## What to do
Look through the data below and extract, unchanged, the lines from the one that contains "Calendar [menuitem] (2248, 19)" to the one that contains "Employees Provident Fund (296, 533)", both included.

(Records provided begins)

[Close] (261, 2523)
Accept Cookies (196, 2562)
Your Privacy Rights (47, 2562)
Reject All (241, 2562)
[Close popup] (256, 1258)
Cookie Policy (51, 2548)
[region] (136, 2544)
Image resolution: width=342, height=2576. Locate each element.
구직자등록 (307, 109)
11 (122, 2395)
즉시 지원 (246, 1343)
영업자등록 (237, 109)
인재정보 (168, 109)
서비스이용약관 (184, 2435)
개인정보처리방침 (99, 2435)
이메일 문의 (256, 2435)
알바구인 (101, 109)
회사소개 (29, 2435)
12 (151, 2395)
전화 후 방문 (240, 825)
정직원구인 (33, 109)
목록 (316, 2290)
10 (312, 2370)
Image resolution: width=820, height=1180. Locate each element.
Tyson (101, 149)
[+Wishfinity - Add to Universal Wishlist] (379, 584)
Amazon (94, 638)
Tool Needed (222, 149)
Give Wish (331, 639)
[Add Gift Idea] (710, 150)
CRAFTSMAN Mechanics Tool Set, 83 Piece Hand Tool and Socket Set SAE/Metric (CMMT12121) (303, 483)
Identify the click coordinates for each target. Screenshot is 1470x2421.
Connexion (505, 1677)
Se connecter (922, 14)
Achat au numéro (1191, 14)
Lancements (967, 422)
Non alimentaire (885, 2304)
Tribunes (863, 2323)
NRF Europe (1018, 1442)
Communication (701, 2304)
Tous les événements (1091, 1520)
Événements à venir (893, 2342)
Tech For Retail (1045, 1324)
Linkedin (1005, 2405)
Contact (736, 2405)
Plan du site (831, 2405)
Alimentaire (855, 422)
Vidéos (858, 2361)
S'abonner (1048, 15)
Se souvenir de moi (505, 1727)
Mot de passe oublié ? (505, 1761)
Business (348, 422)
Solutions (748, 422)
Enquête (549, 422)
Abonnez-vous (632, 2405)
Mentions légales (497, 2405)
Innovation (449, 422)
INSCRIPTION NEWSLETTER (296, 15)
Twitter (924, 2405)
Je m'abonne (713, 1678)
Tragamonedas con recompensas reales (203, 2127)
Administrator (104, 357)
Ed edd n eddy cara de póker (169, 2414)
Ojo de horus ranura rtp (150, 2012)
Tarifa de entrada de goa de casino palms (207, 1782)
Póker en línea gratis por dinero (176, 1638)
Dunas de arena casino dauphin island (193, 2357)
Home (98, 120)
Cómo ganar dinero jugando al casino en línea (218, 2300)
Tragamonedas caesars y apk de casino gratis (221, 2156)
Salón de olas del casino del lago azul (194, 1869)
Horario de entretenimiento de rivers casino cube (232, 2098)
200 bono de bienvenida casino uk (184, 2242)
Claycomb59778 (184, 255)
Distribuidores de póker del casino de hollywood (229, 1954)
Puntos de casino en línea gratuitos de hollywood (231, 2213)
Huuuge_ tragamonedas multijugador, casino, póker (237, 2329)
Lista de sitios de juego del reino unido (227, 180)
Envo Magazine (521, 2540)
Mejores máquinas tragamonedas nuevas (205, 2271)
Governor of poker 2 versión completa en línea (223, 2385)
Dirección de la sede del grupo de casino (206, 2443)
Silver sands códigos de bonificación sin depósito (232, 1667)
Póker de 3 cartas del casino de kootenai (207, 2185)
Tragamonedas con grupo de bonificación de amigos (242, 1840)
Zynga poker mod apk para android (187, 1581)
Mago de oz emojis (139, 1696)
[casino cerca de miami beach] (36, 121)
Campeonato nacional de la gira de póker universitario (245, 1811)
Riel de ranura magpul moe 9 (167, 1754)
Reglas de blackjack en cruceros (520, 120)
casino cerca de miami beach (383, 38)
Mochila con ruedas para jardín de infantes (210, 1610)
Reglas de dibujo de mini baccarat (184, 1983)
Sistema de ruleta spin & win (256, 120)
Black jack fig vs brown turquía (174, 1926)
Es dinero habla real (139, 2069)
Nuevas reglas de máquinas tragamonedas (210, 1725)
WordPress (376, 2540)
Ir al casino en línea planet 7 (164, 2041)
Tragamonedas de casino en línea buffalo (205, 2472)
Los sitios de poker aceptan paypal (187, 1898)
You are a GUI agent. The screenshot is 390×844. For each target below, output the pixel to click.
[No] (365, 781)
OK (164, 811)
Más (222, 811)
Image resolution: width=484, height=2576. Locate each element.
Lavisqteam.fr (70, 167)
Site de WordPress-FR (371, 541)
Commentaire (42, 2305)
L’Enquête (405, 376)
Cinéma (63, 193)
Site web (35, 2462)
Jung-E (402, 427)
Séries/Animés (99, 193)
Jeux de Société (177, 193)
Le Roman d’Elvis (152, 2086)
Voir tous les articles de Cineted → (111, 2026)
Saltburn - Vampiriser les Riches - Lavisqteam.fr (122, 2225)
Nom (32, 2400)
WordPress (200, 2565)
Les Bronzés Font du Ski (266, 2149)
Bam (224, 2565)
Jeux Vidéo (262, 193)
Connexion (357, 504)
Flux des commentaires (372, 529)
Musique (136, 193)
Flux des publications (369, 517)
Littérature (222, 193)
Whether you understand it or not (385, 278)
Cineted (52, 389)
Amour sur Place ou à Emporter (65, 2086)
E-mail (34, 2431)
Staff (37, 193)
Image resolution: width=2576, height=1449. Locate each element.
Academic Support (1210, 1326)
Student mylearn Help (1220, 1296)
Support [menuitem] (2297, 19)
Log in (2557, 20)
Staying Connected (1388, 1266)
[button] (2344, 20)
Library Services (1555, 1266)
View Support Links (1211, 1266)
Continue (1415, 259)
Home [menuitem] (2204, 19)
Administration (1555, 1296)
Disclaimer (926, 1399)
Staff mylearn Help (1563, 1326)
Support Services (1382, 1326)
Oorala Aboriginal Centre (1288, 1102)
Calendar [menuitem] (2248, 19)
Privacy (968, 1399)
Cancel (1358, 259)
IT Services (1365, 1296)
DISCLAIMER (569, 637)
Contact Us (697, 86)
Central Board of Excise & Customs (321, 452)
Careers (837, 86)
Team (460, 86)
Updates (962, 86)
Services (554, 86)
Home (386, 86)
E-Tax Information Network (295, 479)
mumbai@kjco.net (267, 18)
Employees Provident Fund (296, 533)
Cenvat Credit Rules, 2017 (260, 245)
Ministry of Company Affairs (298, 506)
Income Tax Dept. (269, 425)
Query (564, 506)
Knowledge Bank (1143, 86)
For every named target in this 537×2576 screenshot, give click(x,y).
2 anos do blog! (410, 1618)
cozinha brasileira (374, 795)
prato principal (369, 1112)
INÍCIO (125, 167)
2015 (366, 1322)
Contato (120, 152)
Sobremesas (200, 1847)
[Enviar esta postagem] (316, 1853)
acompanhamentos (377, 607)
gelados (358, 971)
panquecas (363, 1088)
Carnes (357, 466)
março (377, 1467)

(Records provided ends)

## Solution
Calendar [menuitem] (2248, 19)
Privacy (968, 1399)
Cancel (1358, 259)
IT Services (1365, 1296)
DISCLAIMER (569, 637)
Contact Us (697, 86)
Central Board of Excise & Customs (321, 452)
Careers (837, 86)
Team (460, 86)
Updates (962, 86)
Services (554, 86)
Home (386, 86)
E-Tax Information Network (295, 479)
mumbai@kjco.net (267, 18)
Employees Provident Fund (296, 533)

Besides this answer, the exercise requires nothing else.